Cette assemblée, où les enfants sont absents, s’accorde sur leur droit à demander l’euthanasie, mais tout aussi bien sur leur superbe ignorance de la mort, comme sur la dignité de chaque existence humaine : le Professeur Denis Devictor, ancien chef du service de réanimation néonatale et pédiatrique de l'hôpital Bicêtre, évoque cette petite fille qu’il a dû amputer de tous ses membres à sa naissance. Elle est devenue depuis avocate internationale, et mère de famille. « Toute vie d’un patient appartient à l’avenir, non au médecin ! », martèle-t-il, dans le Temple Groussier. Son témoignage arrache même des applaudissements spontanés.
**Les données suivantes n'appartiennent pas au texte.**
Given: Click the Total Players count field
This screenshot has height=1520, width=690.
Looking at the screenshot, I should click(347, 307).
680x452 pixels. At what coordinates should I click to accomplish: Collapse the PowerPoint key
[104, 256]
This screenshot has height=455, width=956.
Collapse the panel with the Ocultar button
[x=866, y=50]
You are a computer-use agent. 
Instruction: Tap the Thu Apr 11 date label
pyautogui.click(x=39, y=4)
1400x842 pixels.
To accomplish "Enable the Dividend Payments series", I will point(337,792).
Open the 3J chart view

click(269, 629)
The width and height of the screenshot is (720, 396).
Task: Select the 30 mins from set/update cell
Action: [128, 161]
Tel est le grand paradoxe de ces Frères. Ils savent le prix de l’accompagnement. Mais comme seule issue possible, seule réponse valable au scandale choquant de la mort, ils réclament l’euthanasie pour tous. Puisqu’on ne peut y échapper, autant se jeter soi-même dans les bras de la Faucheuse. S’y jeter seul, en ayant tranché tous les liens qui nous retiennent ici-bas. En effet, le sénateur Philippe Malhoux a répété durant les débats qu’il fallait imposer une décision prise par le seul patient et un seul médecin, en excluant tout autre intermédiaire familial. L’euthanasie, dit-il, doit être « duale », et doit rejeter toute « triangulation ». Un comble, pour des maçons.